Can you put the rows from the line with "Uncheck the Peschanik_Juta.jpg" up to and including the line with "Action: point(1011,68)" into a two-column CSV with the headers instruction and action? Give one CSV line per row, with each value in its own quoted field and line breaks turned into spaces.

Stored rows
____________

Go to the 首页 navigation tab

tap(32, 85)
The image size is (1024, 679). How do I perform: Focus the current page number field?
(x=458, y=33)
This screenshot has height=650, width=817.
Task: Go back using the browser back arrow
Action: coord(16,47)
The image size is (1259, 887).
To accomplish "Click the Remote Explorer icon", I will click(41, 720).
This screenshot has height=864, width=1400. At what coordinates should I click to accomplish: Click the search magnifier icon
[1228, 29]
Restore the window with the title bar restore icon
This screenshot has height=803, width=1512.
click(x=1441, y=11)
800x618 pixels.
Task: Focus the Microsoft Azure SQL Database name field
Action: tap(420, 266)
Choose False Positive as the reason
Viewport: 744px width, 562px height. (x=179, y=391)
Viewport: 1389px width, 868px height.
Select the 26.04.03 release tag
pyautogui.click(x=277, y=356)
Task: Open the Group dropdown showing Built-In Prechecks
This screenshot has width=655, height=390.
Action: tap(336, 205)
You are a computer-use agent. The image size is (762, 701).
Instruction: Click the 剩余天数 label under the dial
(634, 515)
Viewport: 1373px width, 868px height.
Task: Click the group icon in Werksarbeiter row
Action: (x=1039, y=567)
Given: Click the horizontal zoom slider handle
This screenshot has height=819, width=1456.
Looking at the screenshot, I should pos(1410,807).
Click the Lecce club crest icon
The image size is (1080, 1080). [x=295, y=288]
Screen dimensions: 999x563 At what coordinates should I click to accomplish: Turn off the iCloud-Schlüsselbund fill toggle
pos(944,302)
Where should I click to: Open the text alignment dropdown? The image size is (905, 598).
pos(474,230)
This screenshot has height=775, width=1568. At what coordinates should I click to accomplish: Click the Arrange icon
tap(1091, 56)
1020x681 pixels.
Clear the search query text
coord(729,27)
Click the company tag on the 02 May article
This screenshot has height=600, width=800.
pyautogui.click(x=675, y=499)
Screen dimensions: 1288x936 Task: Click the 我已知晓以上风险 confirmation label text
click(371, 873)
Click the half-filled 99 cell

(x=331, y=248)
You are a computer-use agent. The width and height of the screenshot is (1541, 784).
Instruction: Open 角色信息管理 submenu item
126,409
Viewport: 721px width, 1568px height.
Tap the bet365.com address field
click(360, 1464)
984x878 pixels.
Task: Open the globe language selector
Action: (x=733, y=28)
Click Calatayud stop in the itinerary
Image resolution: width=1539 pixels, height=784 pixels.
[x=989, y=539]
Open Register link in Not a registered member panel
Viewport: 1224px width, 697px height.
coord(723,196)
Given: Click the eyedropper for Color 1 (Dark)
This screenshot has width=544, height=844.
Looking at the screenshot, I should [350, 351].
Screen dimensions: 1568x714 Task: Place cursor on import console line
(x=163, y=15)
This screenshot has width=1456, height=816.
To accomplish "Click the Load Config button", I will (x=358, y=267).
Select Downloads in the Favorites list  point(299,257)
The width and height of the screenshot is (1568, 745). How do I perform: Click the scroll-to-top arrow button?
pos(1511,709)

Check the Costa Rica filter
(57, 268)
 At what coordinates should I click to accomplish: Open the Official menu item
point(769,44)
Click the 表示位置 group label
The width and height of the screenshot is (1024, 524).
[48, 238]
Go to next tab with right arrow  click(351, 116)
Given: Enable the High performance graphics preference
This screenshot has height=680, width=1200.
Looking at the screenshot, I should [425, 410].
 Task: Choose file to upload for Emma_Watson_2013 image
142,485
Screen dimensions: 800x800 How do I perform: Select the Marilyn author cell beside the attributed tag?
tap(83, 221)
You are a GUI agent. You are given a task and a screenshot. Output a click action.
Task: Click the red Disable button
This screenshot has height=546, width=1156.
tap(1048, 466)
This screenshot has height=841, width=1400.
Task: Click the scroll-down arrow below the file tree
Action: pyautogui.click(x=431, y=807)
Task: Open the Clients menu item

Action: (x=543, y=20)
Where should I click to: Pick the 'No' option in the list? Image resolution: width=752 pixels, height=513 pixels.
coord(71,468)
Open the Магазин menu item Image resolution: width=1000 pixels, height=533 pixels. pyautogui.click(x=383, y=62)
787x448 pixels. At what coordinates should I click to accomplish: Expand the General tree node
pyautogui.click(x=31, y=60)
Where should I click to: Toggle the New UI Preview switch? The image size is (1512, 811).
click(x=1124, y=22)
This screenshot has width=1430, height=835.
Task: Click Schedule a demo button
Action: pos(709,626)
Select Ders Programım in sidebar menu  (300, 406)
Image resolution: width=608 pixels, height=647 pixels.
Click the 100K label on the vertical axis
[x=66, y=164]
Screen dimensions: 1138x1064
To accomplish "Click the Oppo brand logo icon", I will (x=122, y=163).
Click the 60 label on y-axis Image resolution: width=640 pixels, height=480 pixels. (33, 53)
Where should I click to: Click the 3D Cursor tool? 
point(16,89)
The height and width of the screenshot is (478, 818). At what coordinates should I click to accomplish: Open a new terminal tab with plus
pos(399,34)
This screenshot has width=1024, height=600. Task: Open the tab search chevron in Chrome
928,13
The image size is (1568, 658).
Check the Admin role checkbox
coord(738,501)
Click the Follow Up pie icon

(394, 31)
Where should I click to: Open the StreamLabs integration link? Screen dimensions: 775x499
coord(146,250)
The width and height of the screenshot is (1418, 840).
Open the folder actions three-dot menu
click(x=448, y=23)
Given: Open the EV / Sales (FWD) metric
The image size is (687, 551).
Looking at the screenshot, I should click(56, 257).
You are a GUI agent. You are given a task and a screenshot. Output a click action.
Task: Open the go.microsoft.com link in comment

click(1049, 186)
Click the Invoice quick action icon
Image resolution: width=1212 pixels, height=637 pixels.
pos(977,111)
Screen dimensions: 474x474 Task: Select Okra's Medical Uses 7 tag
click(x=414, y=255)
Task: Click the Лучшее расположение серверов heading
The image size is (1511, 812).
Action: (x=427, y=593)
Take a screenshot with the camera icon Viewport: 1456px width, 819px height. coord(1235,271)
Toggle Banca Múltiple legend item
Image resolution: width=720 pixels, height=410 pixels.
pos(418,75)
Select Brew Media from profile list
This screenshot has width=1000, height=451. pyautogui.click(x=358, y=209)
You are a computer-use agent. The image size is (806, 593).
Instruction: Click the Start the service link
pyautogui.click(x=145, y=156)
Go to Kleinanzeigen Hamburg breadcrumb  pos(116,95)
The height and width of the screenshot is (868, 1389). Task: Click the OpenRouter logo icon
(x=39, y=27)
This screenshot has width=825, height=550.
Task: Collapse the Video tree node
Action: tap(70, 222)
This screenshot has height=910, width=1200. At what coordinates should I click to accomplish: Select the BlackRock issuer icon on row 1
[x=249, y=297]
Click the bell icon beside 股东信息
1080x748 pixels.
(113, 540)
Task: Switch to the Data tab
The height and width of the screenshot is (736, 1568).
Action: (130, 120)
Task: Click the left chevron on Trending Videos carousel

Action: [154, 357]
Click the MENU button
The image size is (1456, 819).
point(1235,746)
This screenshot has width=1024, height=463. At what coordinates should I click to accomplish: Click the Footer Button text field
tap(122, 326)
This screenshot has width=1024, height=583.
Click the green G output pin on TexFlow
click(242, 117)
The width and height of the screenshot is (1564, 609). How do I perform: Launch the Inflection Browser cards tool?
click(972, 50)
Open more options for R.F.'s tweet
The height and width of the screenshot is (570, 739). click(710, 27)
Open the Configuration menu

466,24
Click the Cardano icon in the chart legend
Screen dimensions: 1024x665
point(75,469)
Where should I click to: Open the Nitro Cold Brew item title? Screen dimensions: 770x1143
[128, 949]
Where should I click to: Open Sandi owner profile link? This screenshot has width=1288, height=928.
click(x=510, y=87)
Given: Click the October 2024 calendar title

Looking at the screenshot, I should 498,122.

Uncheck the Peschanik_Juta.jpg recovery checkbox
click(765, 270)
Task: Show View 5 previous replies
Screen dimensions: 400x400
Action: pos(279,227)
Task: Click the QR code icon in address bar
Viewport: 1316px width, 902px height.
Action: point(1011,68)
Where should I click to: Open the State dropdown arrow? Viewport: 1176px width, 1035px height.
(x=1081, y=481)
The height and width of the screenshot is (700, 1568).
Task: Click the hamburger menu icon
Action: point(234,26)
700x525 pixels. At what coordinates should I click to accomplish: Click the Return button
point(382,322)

____________

### Completed task
instruction,action
"Uncheck the Peschanik_Juta.jpg recovery checkbox","click(765, 270)"
"Task: Show View 5 previous replies Screen dimensions: 400x400","Action: pos(279,227)"
"Task: Click the QR code icon in address bar Viewport: 1316px width, 902px height.","Action: point(1011,68)"